### TEXT SHOWN:
*****
Not necessarily. In theory, I could 'do whatever' in real life, with only one 'interface.' If I want to kill an orc, I <pick up> a <blade> and <swing> it at the <orc>. If I want to make a blade, I <put> a <piece of iron> in a <fire>, then <pick up> a <hammer> and <swing> it at the <hot piece of iron> repeatedly to acheive the desired shape. If I want to grow crops, I <pick up> a <shovel>, <dig a hole>, then <put> a <seed> in the <hole>, and repeat.

You could define macros for these actions so it is only tedious the first time.


But I think you'd need different interfaces if you wanted each sub-game to be fun. For example, if you did what you suggested, and made the farming part a real-time FPS view that mimics real life, it would be the most intensely boring game ever made. Walking slowly through the field for eight hours real time clicking weeds just so I can eventually, after six months real time, pull in a meagre harvest and get a few gold pieces that I could have found after five minutes of adventuring? A truly "fun" farm sim would, in my opinion, need to have more of an RTS/SimCity UI, with a sped-up timeframe to match, and control over assets and employees from simple UI windows. On the flipside, a game about one-on-one melee combat would not do well in this UI.
*****
In the post about game interfaces, what kind of UI does the writer say a truly fun farm sim would need? The listing that comes next is drawn from a separate source.

### INFORMATION PROVIDED:
*****
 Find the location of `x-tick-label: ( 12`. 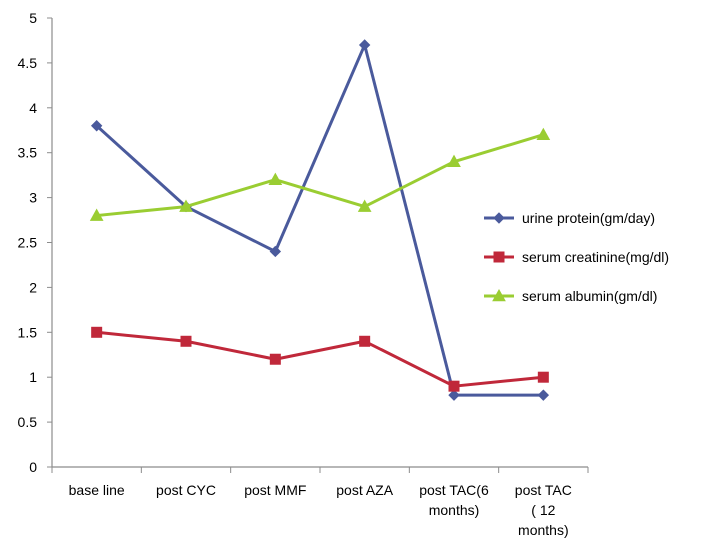

x-tick-label: ( 12 is located at coordinates (543, 510).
*****
### RESPONSE FOR THIS EXERCISE:
An RTS/SimCity-style UI with a sped-up timeframe and control over assets and employees from simple UI windows.